§ **Given data**

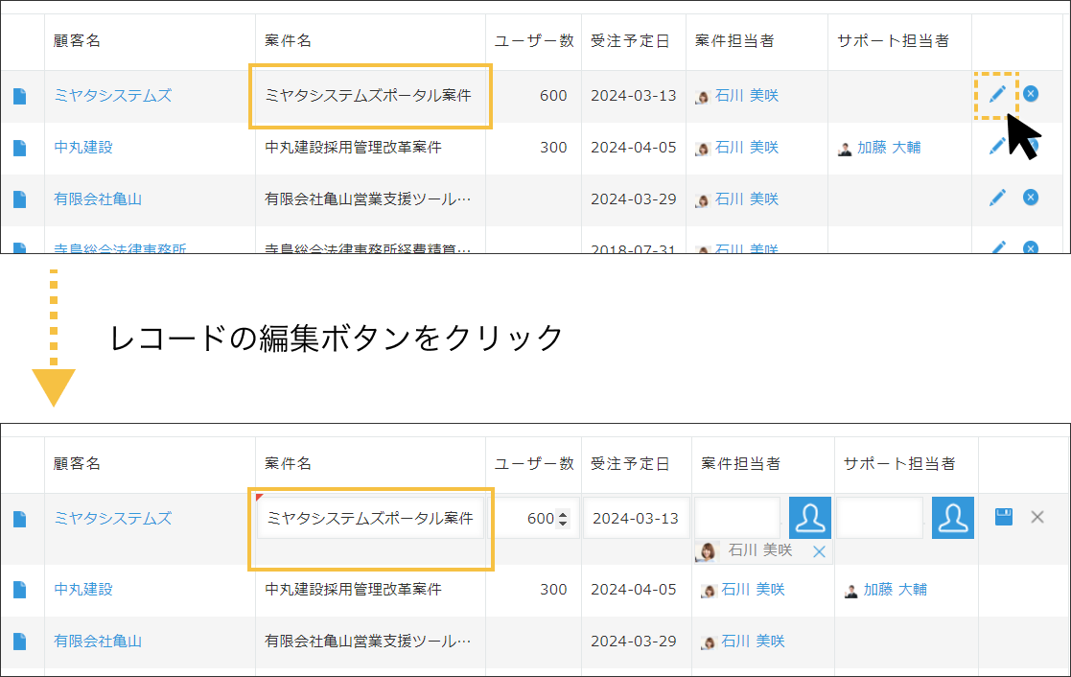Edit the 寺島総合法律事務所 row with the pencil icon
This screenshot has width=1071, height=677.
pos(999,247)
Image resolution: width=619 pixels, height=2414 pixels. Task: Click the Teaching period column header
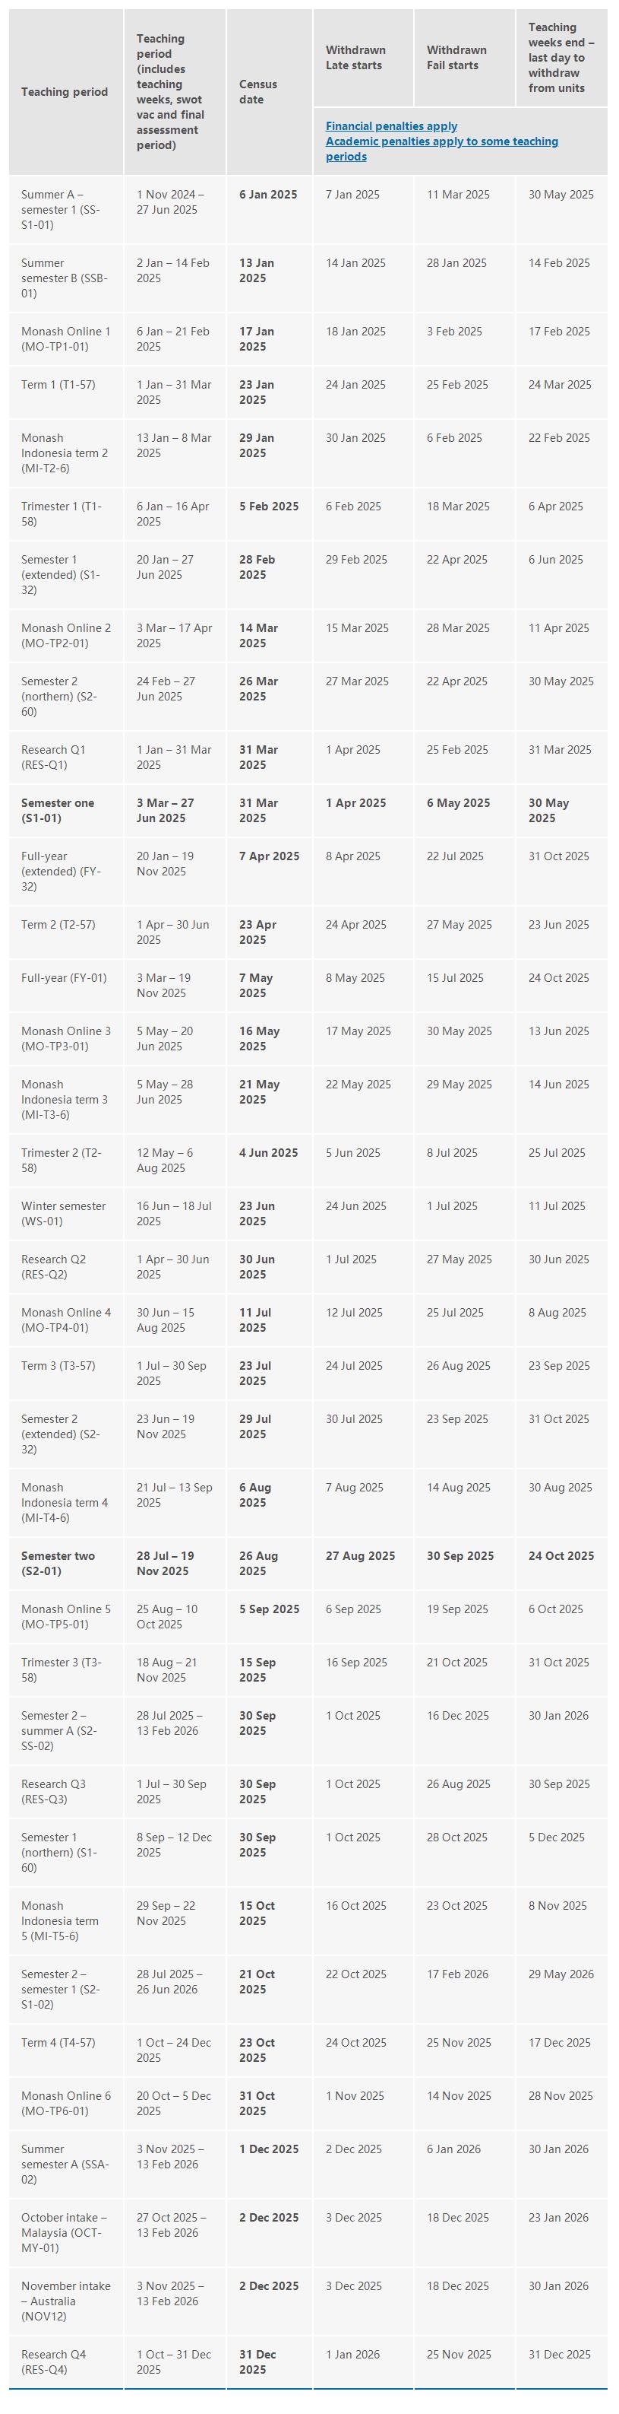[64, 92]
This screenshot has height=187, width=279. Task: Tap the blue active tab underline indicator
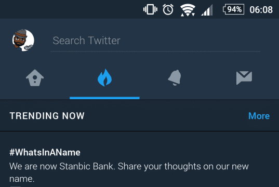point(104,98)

§ **Task instructions**
Retype only the lines from the line with "Image resolution: width=619" through the last line of the data. Keep both ends and skip the pictures.

§ **Solution for this task**
Image resolution: width=619 pixels, height=2414 pixels. Task: Click the Teaching period column header
[64, 92]
This screenshot has height=187, width=279. Task: Tap the blue active tab underline indicator
point(104,98)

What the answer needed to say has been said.